Postponed Philip Guston Retrospective to Open in 2022
The controversial postponement of the long-awaited exhibition “Philip Guston Now” today took another turn with the announcement by the four organizing institutions that the show will now open in May of 2022. The exhibition will launch at the Museum of Fine Arts, Boston, where it will be on view May 1–September 11, 2022. It will appear at the Museum of Fine Arts, Houston, October 23, 2022–January 15, 2023, before traveling to the National Gallery of Art, Washington, DC, February 26–August 27, 2023, finishing at Tate Modern, London, October 3, 2023–February 4, 2024.
“Navigating the exhibition schedules of four institutions, amid a global pandemic, has been complicated,” NGA director Kaywin Feldman said in a statement. “This additional time will allow us to slow down, get past Covid, and bring the gallery’s community together in person for challenging conversations that will help inform how we rethink the exhibition.”
The organizers of retrospective, originally slated to open summer 2020 and pushed to 2021 by the continuing Covid-19 pandemic, were met with a firestorm of criticism upon announcing this past September that they would be postponing the show until 2024 owing to concerns surrounding the Ku Klux Klan imagery that appears in Guston’s work.

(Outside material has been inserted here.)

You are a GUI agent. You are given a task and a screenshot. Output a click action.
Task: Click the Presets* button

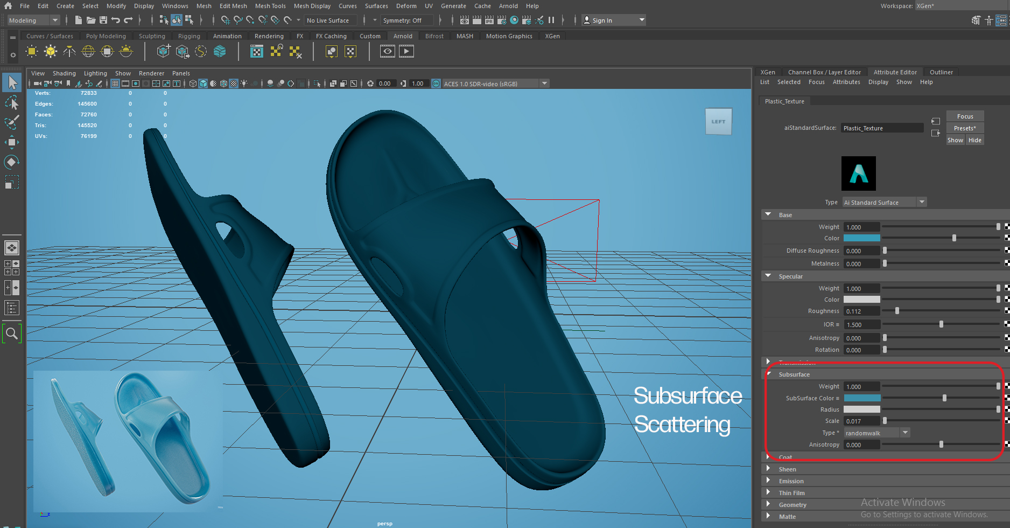tap(964, 128)
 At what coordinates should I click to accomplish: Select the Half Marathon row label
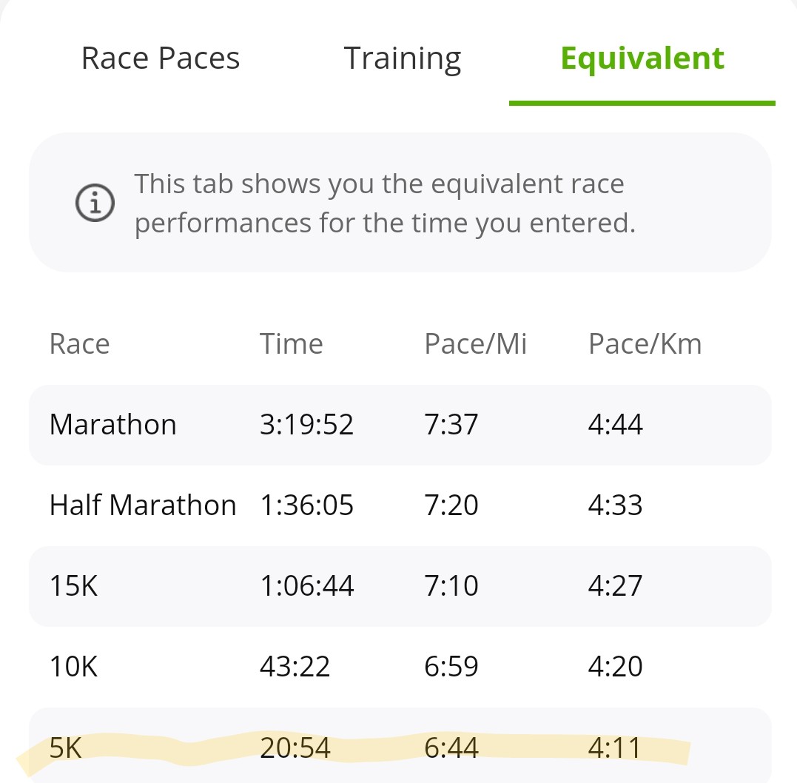(x=143, y=505)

Nearly 2,900 people, including many notable figures in the art world, signed an open letter circulated by the Brooklyn Rail calling for the show to be reinstated, and condemning the decision to postpone as an act of cowardice and an insult to the intellectual capacities of the show’s presumed audience. The exhibition’s directors defended their decision, citing racial tensions in the US in the wake of the death of George Floyd at the hands of Minneapolis police, and asserting that they wished to diversify the all-white curatorial team.
Though there has as yet been no announcement regarding changes to the curatorial team, MFA Boston director Matthew Teitelbaum acknowledged that “more diverse voices contributing to the preparation of historical framing materials that allow us to appreciate the context in which Guston worked and achieved his vision.” The catalogue accompanying the exhibition already contained essays by African American artists Glenn Ligon and Trenton Doyle Hancock, the latter of whom examines Guston’s Klan figures within the context of his own oeuvre.

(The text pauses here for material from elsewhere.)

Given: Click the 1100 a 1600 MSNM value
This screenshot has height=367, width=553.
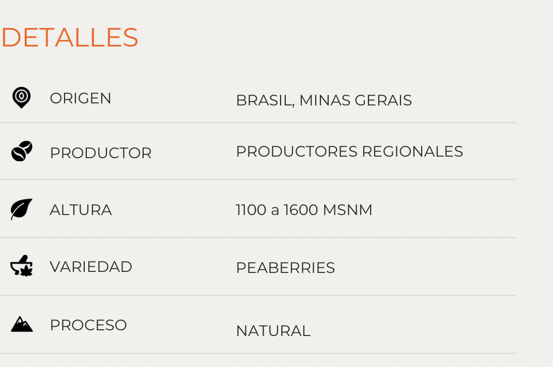Looking at the screenshot, I should 304,210.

The announcement of the new dates continues to stimulate discussion, with The Art Newspaper calling for the organizing institutions to use the months between now and the exhibition’s opening to reinterpret the work through the lens of current events and to examine their own shortcomings in regard to race. Musa Mayer, Guston’s daughter, who had publicly denounced the original postponement, said in a statement that she was “cautiously optimistic” that the artist’s works will be presented “in all their complexity, without reductive characterizations.”
Correction [November 12]: Directors at Tate and the National Gallery defended the postponement decision, not the exhibition’s curators.